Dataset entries
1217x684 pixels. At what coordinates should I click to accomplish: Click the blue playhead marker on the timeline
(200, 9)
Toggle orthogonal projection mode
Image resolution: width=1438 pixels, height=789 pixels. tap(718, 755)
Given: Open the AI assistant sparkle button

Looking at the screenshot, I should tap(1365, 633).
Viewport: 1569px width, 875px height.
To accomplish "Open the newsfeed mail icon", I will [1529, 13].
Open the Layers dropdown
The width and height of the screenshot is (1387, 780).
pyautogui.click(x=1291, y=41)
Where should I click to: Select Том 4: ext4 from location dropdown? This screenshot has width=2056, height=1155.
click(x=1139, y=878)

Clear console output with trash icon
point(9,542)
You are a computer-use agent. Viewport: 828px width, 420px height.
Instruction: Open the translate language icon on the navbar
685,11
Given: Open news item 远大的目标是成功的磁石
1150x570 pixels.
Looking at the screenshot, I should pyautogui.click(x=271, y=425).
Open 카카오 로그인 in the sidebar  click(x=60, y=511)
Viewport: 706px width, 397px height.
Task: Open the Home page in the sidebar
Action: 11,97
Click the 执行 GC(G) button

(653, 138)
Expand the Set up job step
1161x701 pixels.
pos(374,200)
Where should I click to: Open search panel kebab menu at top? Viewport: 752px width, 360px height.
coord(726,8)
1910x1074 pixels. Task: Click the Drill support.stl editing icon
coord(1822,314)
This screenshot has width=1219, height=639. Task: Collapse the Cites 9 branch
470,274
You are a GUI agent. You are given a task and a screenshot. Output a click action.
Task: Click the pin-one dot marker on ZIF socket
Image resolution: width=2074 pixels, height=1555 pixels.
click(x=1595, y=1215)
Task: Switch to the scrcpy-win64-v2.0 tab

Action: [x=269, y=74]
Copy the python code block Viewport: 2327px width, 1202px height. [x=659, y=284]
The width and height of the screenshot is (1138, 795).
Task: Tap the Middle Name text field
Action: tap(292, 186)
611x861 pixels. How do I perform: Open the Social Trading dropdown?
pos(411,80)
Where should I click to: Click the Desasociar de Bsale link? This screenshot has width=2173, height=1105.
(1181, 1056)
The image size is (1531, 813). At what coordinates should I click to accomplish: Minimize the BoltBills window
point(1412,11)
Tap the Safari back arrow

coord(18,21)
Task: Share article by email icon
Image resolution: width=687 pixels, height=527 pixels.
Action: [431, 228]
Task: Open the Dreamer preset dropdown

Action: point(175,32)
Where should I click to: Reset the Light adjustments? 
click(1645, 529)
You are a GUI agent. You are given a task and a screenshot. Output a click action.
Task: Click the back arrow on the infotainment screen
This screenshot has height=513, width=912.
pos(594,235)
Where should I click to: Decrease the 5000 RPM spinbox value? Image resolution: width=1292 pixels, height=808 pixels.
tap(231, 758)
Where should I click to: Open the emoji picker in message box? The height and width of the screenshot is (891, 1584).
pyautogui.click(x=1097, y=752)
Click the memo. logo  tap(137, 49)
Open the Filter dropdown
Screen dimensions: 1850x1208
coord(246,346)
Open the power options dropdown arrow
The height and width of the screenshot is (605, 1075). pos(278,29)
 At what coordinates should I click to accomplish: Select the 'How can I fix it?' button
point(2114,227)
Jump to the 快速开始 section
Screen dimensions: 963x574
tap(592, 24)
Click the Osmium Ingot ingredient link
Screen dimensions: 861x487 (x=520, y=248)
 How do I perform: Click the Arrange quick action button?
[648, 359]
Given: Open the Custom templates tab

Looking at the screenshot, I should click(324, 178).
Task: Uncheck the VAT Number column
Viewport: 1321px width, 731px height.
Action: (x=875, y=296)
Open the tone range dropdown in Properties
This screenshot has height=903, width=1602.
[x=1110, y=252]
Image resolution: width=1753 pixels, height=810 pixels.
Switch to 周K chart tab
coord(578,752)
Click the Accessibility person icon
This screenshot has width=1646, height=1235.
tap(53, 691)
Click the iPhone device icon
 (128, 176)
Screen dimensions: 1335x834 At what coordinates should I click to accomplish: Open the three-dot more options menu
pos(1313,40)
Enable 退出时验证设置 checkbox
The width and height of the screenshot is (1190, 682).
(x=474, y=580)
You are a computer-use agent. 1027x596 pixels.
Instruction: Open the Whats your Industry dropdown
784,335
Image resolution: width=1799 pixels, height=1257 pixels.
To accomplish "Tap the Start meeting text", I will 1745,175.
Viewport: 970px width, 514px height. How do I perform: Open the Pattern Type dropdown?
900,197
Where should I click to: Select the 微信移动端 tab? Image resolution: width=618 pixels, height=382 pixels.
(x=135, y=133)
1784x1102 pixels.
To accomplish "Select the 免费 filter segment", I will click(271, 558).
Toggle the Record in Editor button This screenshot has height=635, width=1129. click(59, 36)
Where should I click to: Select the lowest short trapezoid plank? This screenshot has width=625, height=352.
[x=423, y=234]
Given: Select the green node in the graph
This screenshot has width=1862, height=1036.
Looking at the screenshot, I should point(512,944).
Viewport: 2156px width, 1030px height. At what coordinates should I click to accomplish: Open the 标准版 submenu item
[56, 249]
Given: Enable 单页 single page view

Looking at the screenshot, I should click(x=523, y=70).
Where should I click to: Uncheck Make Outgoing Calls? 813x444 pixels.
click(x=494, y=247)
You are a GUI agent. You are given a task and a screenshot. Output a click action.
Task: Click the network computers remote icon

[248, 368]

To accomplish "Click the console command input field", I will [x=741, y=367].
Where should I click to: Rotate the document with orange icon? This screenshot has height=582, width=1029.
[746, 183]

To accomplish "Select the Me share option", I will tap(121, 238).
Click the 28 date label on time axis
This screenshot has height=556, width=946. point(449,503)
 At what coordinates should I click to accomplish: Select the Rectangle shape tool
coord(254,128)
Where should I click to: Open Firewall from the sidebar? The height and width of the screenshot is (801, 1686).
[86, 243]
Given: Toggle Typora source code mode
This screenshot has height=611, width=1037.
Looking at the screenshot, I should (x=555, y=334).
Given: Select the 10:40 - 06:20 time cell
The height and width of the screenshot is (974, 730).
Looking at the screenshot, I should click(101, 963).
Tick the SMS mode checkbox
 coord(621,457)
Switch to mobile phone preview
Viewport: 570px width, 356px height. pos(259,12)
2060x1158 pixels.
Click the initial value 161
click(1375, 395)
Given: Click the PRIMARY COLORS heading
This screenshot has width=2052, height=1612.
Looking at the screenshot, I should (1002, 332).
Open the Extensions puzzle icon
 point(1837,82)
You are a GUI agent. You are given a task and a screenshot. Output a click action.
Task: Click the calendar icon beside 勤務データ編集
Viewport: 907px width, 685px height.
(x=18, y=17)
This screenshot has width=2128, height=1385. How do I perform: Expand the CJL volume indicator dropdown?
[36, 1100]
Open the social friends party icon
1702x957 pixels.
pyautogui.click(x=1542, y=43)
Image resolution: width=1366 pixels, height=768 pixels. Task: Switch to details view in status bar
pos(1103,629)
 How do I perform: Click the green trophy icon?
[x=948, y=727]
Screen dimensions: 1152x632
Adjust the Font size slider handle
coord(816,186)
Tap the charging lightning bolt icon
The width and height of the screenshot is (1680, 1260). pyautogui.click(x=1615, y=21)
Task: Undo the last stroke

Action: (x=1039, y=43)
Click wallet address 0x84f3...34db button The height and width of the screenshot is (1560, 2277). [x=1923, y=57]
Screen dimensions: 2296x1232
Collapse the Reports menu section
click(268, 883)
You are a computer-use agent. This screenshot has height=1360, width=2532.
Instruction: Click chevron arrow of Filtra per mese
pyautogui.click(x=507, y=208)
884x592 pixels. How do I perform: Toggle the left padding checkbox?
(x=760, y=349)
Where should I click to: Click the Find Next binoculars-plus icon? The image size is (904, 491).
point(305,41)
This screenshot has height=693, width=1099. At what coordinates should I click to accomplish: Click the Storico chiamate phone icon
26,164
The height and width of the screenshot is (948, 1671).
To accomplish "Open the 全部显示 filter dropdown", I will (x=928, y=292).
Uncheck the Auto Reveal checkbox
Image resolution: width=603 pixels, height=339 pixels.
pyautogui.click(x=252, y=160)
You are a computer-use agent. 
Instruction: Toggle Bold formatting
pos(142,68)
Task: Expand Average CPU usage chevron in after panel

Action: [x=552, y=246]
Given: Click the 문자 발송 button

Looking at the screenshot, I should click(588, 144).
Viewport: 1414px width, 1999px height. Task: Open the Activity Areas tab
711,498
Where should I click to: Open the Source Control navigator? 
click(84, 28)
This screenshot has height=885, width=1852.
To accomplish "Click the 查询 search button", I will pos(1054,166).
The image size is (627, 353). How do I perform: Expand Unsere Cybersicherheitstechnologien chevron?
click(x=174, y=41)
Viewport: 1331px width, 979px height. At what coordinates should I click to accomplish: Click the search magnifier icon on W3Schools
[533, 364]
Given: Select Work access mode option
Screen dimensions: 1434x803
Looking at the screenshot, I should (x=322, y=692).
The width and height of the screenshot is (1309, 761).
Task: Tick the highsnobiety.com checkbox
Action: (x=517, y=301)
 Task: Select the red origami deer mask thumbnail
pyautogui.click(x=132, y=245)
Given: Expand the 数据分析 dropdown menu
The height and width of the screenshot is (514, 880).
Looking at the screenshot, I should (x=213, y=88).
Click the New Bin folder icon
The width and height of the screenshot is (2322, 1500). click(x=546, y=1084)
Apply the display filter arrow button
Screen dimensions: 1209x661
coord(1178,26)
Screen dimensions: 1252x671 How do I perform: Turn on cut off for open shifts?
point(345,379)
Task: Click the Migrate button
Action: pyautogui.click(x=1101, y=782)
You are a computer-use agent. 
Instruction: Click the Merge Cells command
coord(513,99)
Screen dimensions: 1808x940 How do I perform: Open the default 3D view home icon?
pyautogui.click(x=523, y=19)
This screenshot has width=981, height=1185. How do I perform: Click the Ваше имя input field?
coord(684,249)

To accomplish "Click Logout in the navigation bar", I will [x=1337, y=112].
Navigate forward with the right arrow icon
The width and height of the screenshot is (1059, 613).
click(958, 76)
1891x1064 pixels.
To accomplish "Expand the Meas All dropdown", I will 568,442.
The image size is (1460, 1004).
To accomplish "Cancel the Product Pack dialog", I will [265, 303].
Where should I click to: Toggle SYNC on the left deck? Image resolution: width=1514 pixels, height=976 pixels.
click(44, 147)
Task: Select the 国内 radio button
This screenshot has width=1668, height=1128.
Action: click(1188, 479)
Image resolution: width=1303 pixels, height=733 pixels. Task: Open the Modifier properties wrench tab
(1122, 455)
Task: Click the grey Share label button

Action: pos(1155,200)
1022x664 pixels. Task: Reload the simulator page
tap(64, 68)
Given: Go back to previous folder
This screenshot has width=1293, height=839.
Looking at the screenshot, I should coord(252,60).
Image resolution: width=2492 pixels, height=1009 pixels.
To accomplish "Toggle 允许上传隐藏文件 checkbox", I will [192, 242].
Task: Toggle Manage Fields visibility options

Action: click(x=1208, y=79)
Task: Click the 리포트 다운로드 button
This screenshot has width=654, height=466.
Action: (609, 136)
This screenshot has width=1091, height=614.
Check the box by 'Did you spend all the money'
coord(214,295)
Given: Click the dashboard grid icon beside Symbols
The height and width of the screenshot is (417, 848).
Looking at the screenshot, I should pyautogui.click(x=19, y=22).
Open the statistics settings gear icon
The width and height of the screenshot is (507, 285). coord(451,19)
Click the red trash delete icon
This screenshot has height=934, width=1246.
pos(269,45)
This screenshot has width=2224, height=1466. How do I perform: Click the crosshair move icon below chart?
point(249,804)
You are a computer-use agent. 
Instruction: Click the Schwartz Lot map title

Work order> From the data above, copy each line where the string "beside" appears.

Task answer>
Task: Click the calendar icon beside 勤務データ編集
Given: Click the dashboard grid icon beside Symbols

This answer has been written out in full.